O Governo e o Sindicato Independente dos Médicos (SIM) chegaram esta segunda-feira a acordo nas negociações para a atualização da grelha salarial, disse aos jornalistas o secretário-geral do SIM. O acordo prevê um aumento salarial médio de 10% em relação aos valores atuais, realizado de forma faseada até 2027.

Segundo Nuno Rodrigues, o acordo agora fechado significa que os médicos vão subir uma média de seis posições na tabela remuneratória em comparação com 2024. Alguns médicos “vão atingir até as 10 posições remuneratórias a mais”, assegurou o representante dos médicos.

O responsável do SIM adiantou também que a avaliação de desempenho dos médicos vai passar a ser anual. O tempo de trabalho normal em urgência deverá ainda ser progressivamente reduzido, passando das 18 horas atualmente possíveis para um máximo de 12 horas em 2028.

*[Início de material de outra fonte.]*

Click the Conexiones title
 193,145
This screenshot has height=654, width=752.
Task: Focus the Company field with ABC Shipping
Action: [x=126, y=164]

No acordo está também incluída a harmonização entre contratos individuais de trabalho e contratos em funções públicas, com destaque para a igualdade nos regimes de faltas e férias. Para Nuno Rodrigues, isto significa o “fim da discriminação” de alguns médicos.

Nuno Rodrigues afirmou que o acordo inclui melhorias nas condições dos médicos do INEM, que passam a ter condições semelhantes aos médicos que fazem serviço de urgência.

No passado dia 23, a reunião negocial entre o Sindicato Independente dos Médicos (SIM) e o Governo sobre a grelha salarial tinha terminado sem acordo, mas com uma “aproximação” nas normas de organização do trabalho médico – faltando então consensualizar os aumentos salariais para certas categorias, como as dos médicos internos e dos assistentes graduados.

A distância ainda presente nas negociações salariais estava relacionada com a reivindicação de aumentos salariais de 15%, enquanto o Governo propunha aumentos de 5%. No final de 2023, o SIM chegou a um acordo intercalar com o anterior Governo (PS) para um aumento de 15% dos salários dos médicos do SNS em 2024.

A Federação Nacional dos Médicos (FNAM), que não esteve presente nas negociações desta segunda-feira, acusou o Governo de “violar a lei” por não negociar com os médicos representados por esta estrutura.

Em julho, a FNAM não assinou o protocolo negocial em rutura com a equipa ministerial de Ana Paula Martins. Na base da decisão esteve o facto de a tutela ter imposto como “linha vermelha começar a negociação dos salários ainda em 2024”.